TEXTE DE LA PAGE:
Les implications géopolitiques du cyberespace – Introduction

La crise sanitaire que traverse les différentes économies mondiales a eu impact significatif sur le mode de vie des individus ainsi que sur les modèles d’organisation et de fonctionnement des entreprises. Ces dernières qui accusaient un retard sans précédent en la matière ont dû embrasser un virage en vue de pérenniser leurs activités, il s’agit du virage du numérique. La bonne compréhension des enjeux structurant le cyberespace apparait plus que jamais comme étant une priorité stratégique. Dès lors, l’espace numérique, loin d’être uniquement perçu comme étant un lieu d’interaction entre individus ou encore un nouveau marché d’opportunité à conquérir pour les entreprises, représente aujourd’hui un véritable enjeu de pouvoir pour les Etats. Qui dit enjeux de pouvoirs sous-entend de facto un espace de conflictualité et de domination pour les Etats. Néanmoins, à travers un autre prisme, le cyberespace apparait également comme étant un moyen, un outil dans la stratégie d’affirmation de la puissance et de la souveraineté d’un Etat. 

Comme l’affirmait le Général d’armée André BEAUFRE, « la guerre n’a cessé d’évoluer au cours de l’histoire ». Il est de notoriété publique qu’une mutation des conflits mondiaux s’est effectué. Aujourd’hui nous assistons davantage à des conflits intraétatiques (à l’intérieur des Etats) et qui revêtent des formes multiples à l’instar des guerres asymétriques ou encore des guerres irrégulières, qu’à des conflits interétatiques (entre États) à travers notamment le jeu des alliances.

La question qui se pose dorénavant est de savoir si les Etats, plus que jamais connectés à travers le processus de mondialisation, (bien que quelque peu remis en question à travers l’accession au pouvoir de dirigeants arborant des politiques jugées davantage protectionnistes), s’achemineront vers une véritable guerre sur l’espace numérique. A en croire certains médias, les déclarations d’officiels ou encore certaines agences et entreprises de cybersécurité, elle a d’ores et déjà commencé et pourrait prendre des proportions inattendues dans les années à venir. Dès lors, les analogies vont bon train : « cyberguerre », « cyberterrorisme », etc…Le rôle du numérique dans la résolution de ces conflits n’est également pas à négliger comme le mettent en exergue les notions de « cyber diplomatie », désignant l’utilisation des outils diplomatiques et l’état d’esprit diplomatique pour résoudre les problèmes qui se posent dans le cyberespace ou encore la « diplomatie du numérique » qui souligne l’utilisation de techniques numériques dans le cadre diplomatique. (Faire référence à l’article de Guy-Stéphane Bouedy).

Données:
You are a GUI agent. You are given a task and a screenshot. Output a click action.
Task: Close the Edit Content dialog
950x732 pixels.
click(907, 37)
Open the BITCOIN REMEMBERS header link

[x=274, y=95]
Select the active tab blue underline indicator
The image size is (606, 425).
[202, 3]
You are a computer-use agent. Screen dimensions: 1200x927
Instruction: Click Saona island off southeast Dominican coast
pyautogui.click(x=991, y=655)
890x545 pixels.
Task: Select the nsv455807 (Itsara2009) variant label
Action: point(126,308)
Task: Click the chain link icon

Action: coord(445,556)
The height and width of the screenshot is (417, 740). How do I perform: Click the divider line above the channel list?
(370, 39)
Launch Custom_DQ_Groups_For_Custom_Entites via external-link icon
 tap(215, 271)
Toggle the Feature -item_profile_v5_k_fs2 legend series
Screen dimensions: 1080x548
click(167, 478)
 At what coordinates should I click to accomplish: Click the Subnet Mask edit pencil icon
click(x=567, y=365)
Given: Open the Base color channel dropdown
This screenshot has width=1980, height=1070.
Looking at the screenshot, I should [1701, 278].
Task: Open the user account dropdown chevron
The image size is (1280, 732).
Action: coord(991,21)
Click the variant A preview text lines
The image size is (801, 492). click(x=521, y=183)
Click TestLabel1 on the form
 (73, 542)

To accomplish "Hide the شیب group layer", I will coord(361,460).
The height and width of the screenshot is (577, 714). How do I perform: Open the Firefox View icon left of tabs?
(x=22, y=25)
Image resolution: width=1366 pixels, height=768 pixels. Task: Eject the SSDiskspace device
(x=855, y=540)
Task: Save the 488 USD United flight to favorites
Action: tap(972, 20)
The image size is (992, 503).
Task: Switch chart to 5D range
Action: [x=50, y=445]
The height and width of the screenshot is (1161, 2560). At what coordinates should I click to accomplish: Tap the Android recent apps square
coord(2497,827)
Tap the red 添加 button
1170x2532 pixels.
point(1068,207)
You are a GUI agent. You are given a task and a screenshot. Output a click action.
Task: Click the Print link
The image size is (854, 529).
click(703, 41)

CONSIGNE 1: Recopiez le passage du texte sur le cyberespace qui va de « Comme l’affirmait le » jusqu'à « jeu des alliances. ».
CONSIGNE 2:
Répondez à ces questions sur le texte sur le cyberespace :
(a) Quel général est cité au sujet de l'évolution de la guerre ?
(b) Quel virage les entreprises ont-elles dû prendre pour faire durer leurs activités ?
(c) Que désigne la « cyber diplomatie » selon le texte ?
CONSIGNE 3: Poursuivez le texte sur le cyberespace à partir de l'endroit où il s'arrête.
Vous n'aurez pas besoin des lignes.

VOTRE RÉPONSE 1:
Comme l’affirmait le Général d’armée André BEAUFRE, « la guerre n’a cessé d’évoluer au cours de l’histoire ». Il est de notoriété publique qu’une mutation des conflits mondiaux s’est effectué. Aujourd’hui nous assistons davantage à des conflits intraétatiques (à l’intérieur des Etats) et qui revêtent des formes multiples à l’instar des guerres asymétriques ou encore des guerres irrégulières, qu’à des conflits interétatiques (entre États) à travers notamment le jeu des alliances.

VOTRE RÉPONSE 2:
(a) Le Général d'armée André Beaufre.
(b) Le virage du numérique.
(c) L'utilisation des outils diplomatiques et de l'état d'esprit diplomatique pour résoudre les problèmes qui se posent dans le cyberespace.

VOTRE RÉPONSE 3:
Pour de nombreux États, la prise de conscience date du 27 avril 2007, lorsque des attaques informatiques par le biais de « botnets » – réseau d’ordinateurs infectés par un logiciel malveillant afin qu’il puisse être contrôlés à distance, les forçant ainsi à envoyer des pourriels, à répandre des virus ou à réaliser des attaques par déni de service (DDos) à l’insu des véritables propriétaires des ordinateurs et sans leur approbation, ont paralysé les serveurs des services publics de l’Estonie, suite au déplacement d’un monument (le Soldat de Bronze de Tallinn) à la gloire des soldats soviétiques. L’année suivante, des cyberattaques venaient en appui des armes conventionnelles dans l’offensive russe contre la Géorgie. S’il s’est révélé impossible à l’époque de prouver la responsabilité de l’État russe – qui a toujours démenti – son implication dans ces attaques, nombre de pays ont ainsi réalisé à quel point ils étaient vulnérables face à de telles menaces et ont commencé à mettre en place des stratégies et à se donner les moyens d’y répondre. 

Ainsi, force est de constater que les outils informatiques font désormais partie intégrante de la plupart des conflits géopolitiques contemporains et conduisent de facto à l’émergence de nouvelles menaces, diffuses et imprévisibles. Les cyberattaques sont difficiles à anticiper, à détecter, à attribuer, à décourager et à contrer. Leur spécificité rend ainsi les paradigmes stratégiques classiques et les règles internationales obsolètes, à l’heure où les États mènent dans le cyberespace des opérations qui s’apparentent parfois à des déclarations de guerre.